··· Data to examine

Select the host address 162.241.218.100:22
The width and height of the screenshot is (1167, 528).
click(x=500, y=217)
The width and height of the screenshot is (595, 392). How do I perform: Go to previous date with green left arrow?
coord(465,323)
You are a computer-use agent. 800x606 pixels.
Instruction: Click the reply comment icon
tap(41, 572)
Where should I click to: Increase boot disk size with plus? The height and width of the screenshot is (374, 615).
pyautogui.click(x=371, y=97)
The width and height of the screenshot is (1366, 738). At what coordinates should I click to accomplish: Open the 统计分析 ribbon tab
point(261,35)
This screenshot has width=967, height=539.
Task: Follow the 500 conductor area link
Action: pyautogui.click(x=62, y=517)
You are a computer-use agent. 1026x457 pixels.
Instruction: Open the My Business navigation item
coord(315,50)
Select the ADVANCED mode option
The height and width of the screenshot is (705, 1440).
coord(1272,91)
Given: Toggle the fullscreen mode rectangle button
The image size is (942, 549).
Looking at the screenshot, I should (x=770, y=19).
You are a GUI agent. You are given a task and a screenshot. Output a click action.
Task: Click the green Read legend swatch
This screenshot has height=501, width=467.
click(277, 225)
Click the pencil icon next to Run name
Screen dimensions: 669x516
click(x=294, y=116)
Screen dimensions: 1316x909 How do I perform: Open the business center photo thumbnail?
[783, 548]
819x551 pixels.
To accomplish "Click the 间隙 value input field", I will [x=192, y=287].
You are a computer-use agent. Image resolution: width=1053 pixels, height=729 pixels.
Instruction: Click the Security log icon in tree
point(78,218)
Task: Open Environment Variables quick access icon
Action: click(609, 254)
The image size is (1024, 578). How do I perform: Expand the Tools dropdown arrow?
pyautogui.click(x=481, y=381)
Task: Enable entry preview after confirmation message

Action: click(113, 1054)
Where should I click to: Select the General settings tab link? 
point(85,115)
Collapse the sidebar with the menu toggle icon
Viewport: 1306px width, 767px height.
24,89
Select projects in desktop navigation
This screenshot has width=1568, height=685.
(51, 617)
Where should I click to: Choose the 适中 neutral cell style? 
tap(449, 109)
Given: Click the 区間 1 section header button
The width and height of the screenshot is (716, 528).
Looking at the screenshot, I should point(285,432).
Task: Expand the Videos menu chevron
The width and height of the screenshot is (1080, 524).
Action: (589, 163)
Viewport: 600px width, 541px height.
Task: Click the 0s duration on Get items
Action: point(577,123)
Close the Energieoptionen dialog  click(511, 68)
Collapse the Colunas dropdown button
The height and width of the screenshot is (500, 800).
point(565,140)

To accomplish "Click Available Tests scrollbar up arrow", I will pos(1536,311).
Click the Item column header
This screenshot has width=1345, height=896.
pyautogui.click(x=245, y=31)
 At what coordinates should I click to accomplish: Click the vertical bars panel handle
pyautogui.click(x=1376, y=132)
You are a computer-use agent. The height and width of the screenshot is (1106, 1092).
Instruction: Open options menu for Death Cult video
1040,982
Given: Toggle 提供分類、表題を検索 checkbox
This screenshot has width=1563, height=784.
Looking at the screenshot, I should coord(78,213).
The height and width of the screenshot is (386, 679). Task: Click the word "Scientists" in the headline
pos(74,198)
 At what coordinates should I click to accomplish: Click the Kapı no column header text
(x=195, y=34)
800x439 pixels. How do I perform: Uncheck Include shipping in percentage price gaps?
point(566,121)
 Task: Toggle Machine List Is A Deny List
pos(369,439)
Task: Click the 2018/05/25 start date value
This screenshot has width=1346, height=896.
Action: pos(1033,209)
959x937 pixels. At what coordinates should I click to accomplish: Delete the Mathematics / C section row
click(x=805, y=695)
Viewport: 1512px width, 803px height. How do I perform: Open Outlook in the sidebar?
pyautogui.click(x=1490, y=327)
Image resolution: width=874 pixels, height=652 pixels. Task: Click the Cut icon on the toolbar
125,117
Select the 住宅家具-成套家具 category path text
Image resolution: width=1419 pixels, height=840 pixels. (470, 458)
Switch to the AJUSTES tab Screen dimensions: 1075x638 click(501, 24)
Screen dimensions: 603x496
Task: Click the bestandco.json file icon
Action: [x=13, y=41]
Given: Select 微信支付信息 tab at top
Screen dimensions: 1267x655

······

In the entries, the line containing "You are a computer-use agent. The" and every line after it through the last are to be duplicated exactly, and no other line is to be included.

_Written reply_:
You are a computer-use agent. The height and width of the screenshot is (1106, 1092).
Instruction: Open options menu for Death Cult video
1040,982
Given: Toggle 提供分類、表題を検索 checkbox
This screenshot has width=1563, height=784.
Looking at the screenshot, I should coord(78,213).
The height and width of the screenshot is (386, 679). Task: Click the word "Scientists" in the headline
pos(74,198)
 At what coordinates should I click to accomplish: Click the Kapı no column header text
(x=195, y=34)
800x439 pixels. How do I perform: Uncheck Include shipping in percentage price gaps?
point(566,121)
 Task: Toggle Machine List Is A Deny List
pos(369,439)
Task: Click the 2018/05/25 start date value
This screenshot has width=1346, height=896.
Action: pos(1033,209)
959x937 pixels. At what coordinates should I click to accomplish: Delete the Mathematics / C section row
click(x=805, y=695)
Viewport: 1512px width, 803px height. How do I perform: Open Outlook in the sidebar?
pyautogui.click(x=1490, y=327)
Image resolution: width=874 pixels, height=652 pixels. Task: Click the Cut icon on the toolbar
125,117
Select the 住宅家具-成套家具 category path text
Image resolution: width=1419 pixels, height=840 pixels. (470, 458)
Switch to the AJUSTES tab Screen dimensions: 1075x638 click(501, 24)
Screen dimensions: 603x496
Task: Click the bestandco.json file icon
Action: [x=13, y=41]
Given: Select 微信支付信息 tab at top
Screen dimensions: 1267x655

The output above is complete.